With such a diversity of development teams, we had to create strong foundations that are shared across whole teams and act as the basics for component creation. Those components might differ based on the libraries linked to each team. As you might expect, native mobile apps use different patterns, approaches, and goals than, for instance, a Smart TV or the acquisition part of the product. A component that works on one platform (e.g. the bottom bar) will not work on a Smart TV. For this reason, the libraries contain components that are usable on a specific platform or part of the product only. Our development teams have created their own code libraries with the same design tokens and naming convention that we use in Figma. Expect an article already being written by Zachary Rowden on how our acquisition team implemented our design system for their code base.

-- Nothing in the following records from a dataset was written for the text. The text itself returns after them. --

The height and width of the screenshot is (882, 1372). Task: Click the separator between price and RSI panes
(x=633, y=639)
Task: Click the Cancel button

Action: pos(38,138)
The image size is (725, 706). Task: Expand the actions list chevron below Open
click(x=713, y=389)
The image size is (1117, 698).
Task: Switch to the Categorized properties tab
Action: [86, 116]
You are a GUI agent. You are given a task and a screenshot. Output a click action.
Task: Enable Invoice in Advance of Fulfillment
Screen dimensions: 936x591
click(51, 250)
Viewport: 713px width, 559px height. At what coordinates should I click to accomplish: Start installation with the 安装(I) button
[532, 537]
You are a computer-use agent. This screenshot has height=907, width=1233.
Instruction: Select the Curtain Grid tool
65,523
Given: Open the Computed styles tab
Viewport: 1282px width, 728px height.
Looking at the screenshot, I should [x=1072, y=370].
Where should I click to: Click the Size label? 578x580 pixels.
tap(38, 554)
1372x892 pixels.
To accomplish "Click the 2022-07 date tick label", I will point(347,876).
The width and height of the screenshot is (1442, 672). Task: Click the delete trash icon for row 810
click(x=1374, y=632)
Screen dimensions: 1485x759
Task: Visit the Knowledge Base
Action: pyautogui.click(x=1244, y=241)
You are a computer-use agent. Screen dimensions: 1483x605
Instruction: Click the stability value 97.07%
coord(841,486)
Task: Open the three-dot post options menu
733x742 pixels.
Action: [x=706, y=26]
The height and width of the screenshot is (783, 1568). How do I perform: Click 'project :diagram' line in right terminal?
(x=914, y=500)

Doing everything remotely and asynchronously

The Covid era opened our mind to how to work, even on complicated tasks and activities, fully remotely. And across continents. All the work we have done on the design system was built from our homes via video calls and Slack channels. We have got familiar with this setup and it helped us to introduce a means of communication with other departments within the company. We use several channels in Slack:
For any update or announcements from our side about design system changes (just recently we refactored Table Row for the iOS team). This channel is for announcements only.
For any discussion between designer, developers, product managers, or anybody else from the company.
For “design group”, we have a private channel where we discuss day to day progress, iterations, ideas, feedback, and more.
In case you are interested in working asynchronously, Matouš Jemelka (one of us) wrote a really cool article about it – check it out here.

Where are we heading?

Building a design system is just the beginning of a long-term journey. Count on that before you build your own. We want to focus on usage and its analytics in Figma and in the code. Luckily, the Figma Organisation plan has the ability to measure each library and component.

Our plans are to integrate more teams into our design system, we have already started to talk with our Marketing department and CMS team as we can involve other parts of the company and establish many more synergies. We are also working on our Copy system which will cover every corner of how we communicate within the product to our customers and visitors. But we will write about this part in another article.